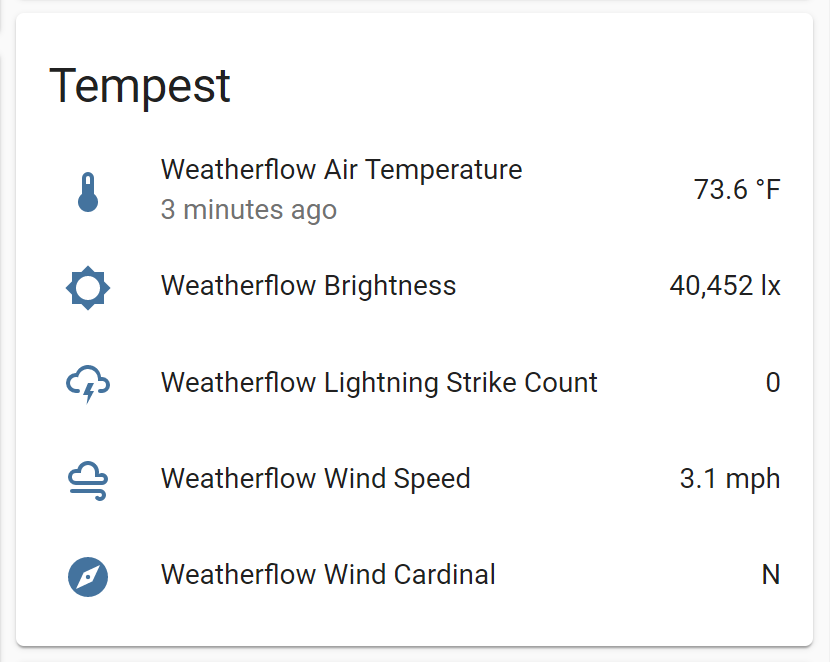This screenshot has height=662, width=830.
Task: Click the 73.6 °F temperature reading
Action: [738, 189]

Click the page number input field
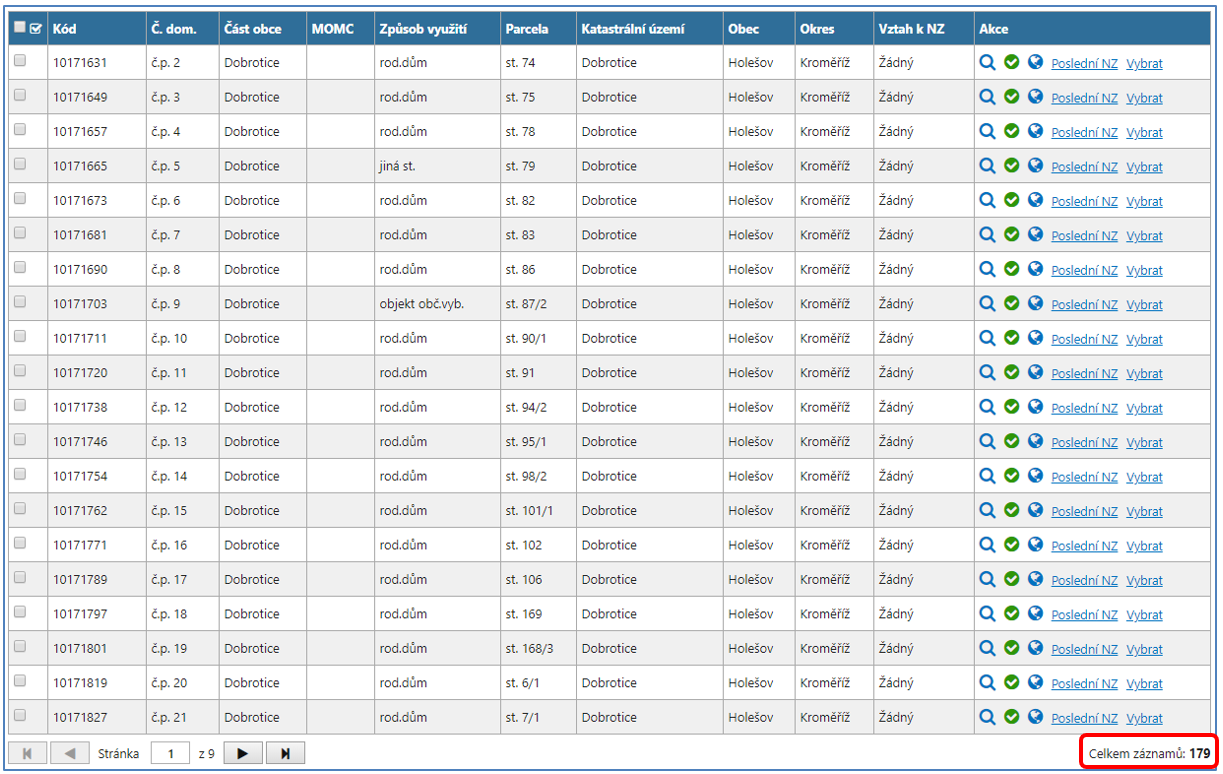tap(171, 753)
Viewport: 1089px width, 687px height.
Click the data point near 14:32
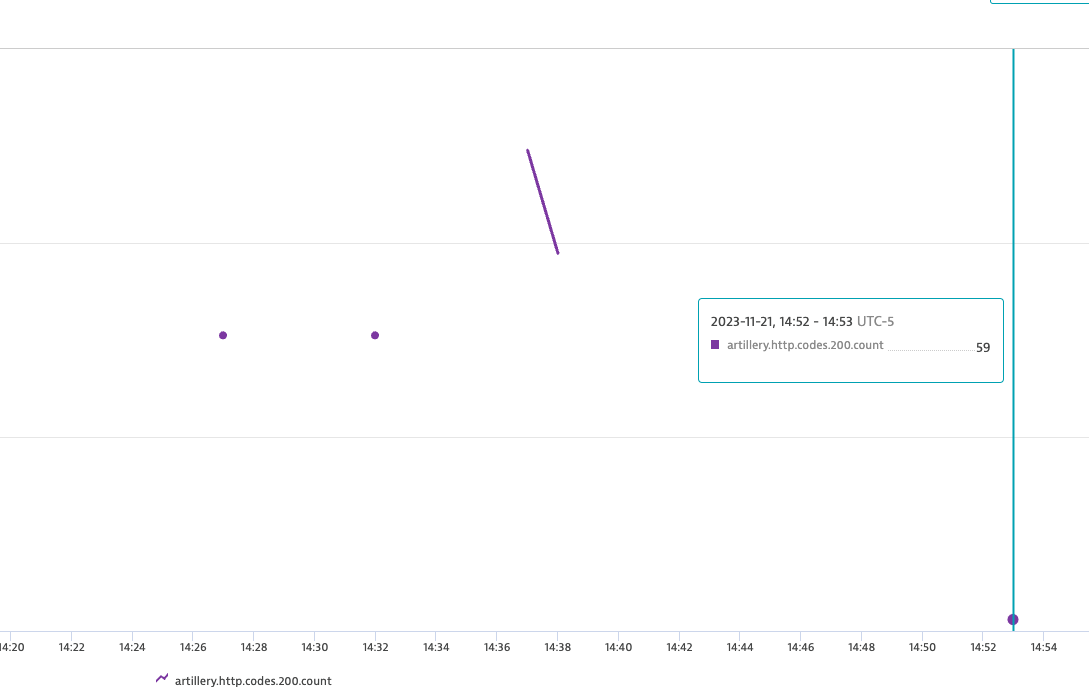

= = = = =

*Exercise requirements*
Transcribe exactly, and only, the lines from the line with "Viewport: 1089px width, 687px height." through the last line of the records, inclusive; the pictures do not belong in the copy.

*Solution for this task*
Viewport: 1089px width, 687px height.
Click the data point near 14:32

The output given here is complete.